=== Written tasks ===
A) Answer each question from the philosophy passage, one answer per line, marked like the question.
(i) What name is given to the process-philosophical ontology?
(ii) What is the present described as?
(iii) To what is existence said to be subordinate?
B) Decide whether each statement agrees with the philosophy passage. Answer yes or no and quote the words that settle it.
(i) The virtual and ontic world needs space in principle.
(ii) Some things can be predicted with complete accuracy.
(iii) Existence is fundamentally emergent.

== Page text ==

This means that we accept virtual fields as ontic realities without them
actually having been potentialized yet. Actuality is fundamentally
composed of processes and relations, and we call this
process-philosophical ontology *radical relationalism*. The virtual and
ontic world exists along the hypertime axis and in principle requires no
space. But when the virtual and ontic fields collide with each other,
Einsteinian spacetime arises and the result is an actualized world that
emerges as a physical world out of subphysics. The materiality is
actualized.
Everything is history and history is everything. There is nothing
outside history. The present is merely history's most recent
manifestation. The future is a blank page that thus does not yet have
existence. Existence is neither characterized by determinism nor
indeterminism, but is instead subordinate to transdeterminism. Certain
things cannot be predicted at all. Other things can be predicted with
frightening accuracy, but never with completeness. Thus we stand open to
the future. What happens, happens without our own influence as a result
of infinitely complicated processes beyond our control. And the fact
that we live in a transdeterminist universe means that the metaphysical
struggle between emergentism and reductionism is settled. Existence is
fundamentally emergent and not fundamentally reduced in any direction.

===
== Collected material ==

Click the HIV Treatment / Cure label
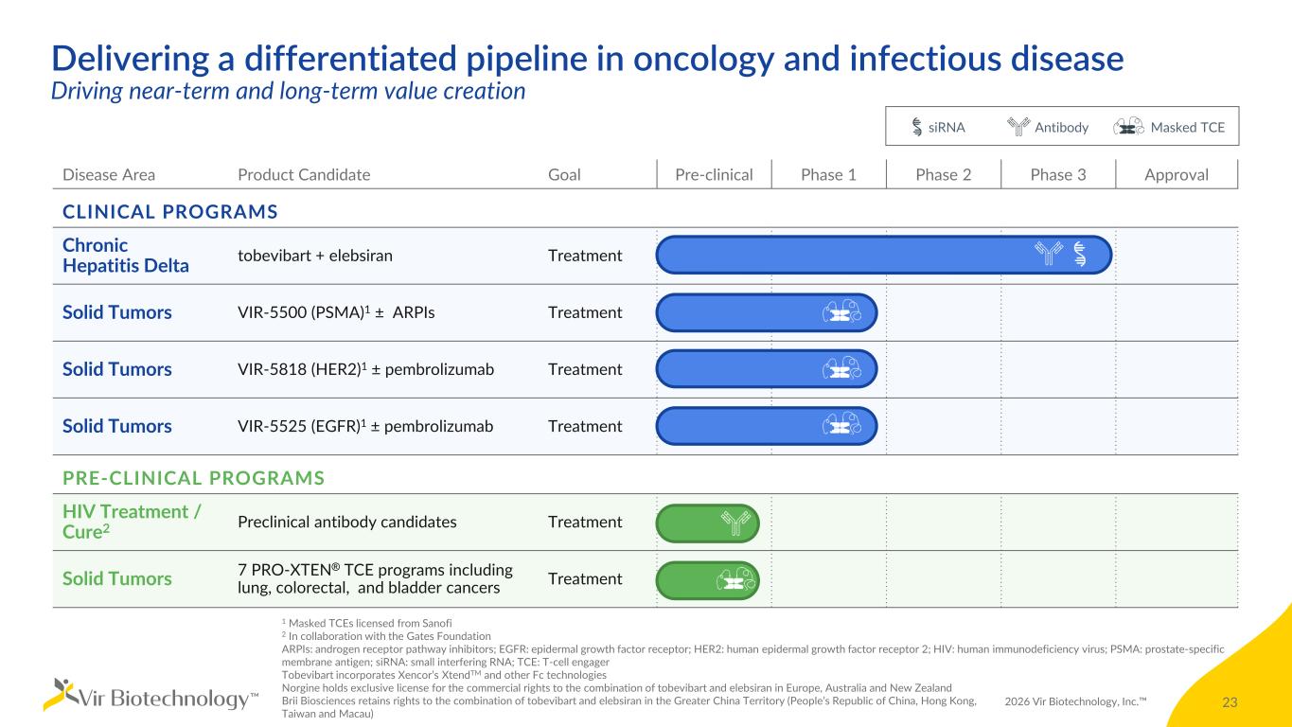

===

=== Written responses ===
A)
(i) Radical relationalism
(ii) History's most recent manifestation
(iii) Transdeterminism

B)
(i) No: "in principle requires no space."
(ii) No: "Other things can be predicted with frightening accuracy, but never with completeness."
(iii) Yes: "Existence is fundamentally emergent and not fundamentally reduced in any direction."